> **Exercise input**
┌────────

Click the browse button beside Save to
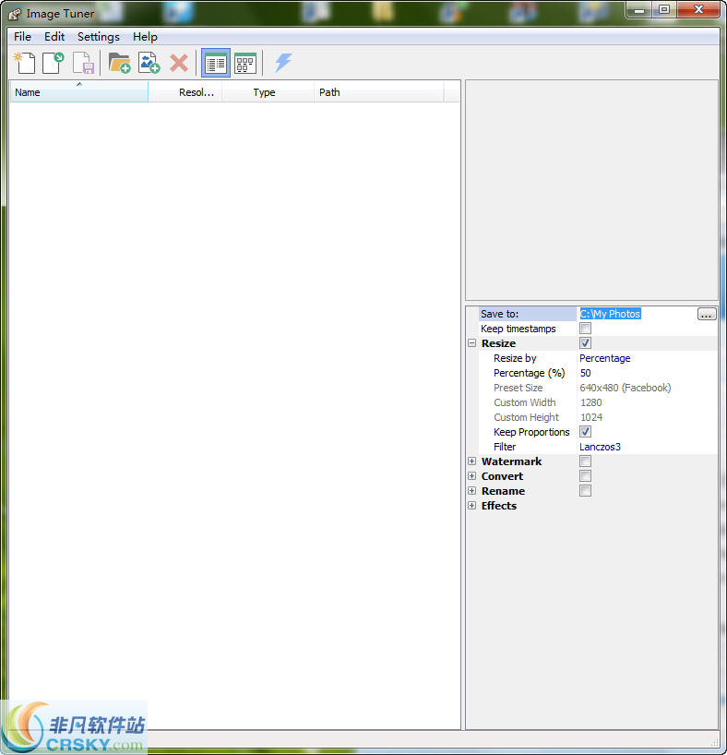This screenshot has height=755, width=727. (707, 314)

└────────
┌────────

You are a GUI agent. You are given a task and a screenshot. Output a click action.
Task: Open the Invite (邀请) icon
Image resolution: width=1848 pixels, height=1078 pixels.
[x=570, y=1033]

└────────
┌────────

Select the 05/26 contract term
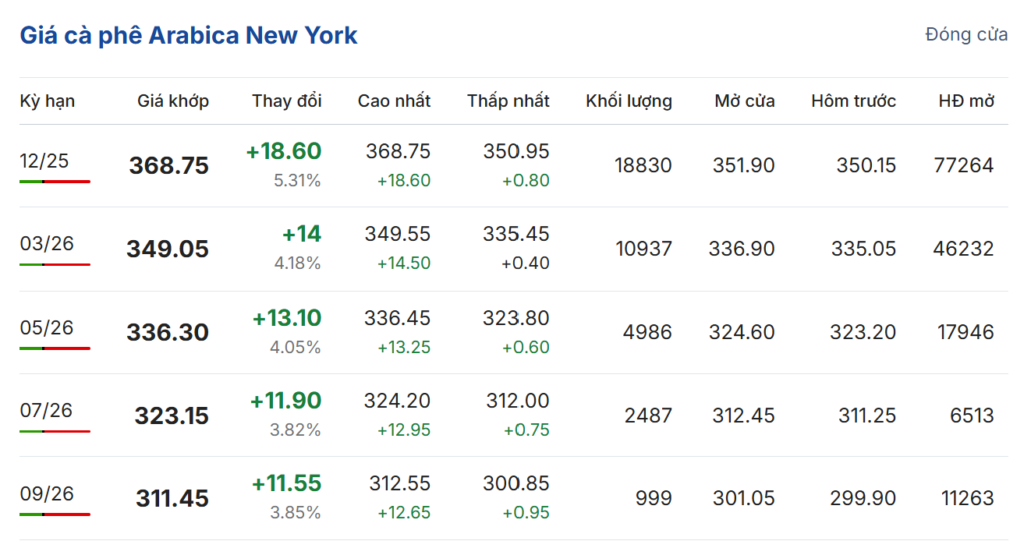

└────────

> **Aim**
Can you render the lines of the rows above, from the line containing "You are a GUI" through the line containing "[x=570, y=1033]", both included, as a Markdown table with the columns Row No. and Line? Number each line and leave out any blank lines.

> **Task solution**
| Row No. | Line |
|---|---|
| 1 | You are a GUI agent. You are given a task and a screenshot. Output a click action. |
| 2 | Task: Open the Invite (邀请) icon |
| 3 | Image resolution: width=1848 pixels, height=1078 pixels. |
| 4 | [x=570, y=1033] |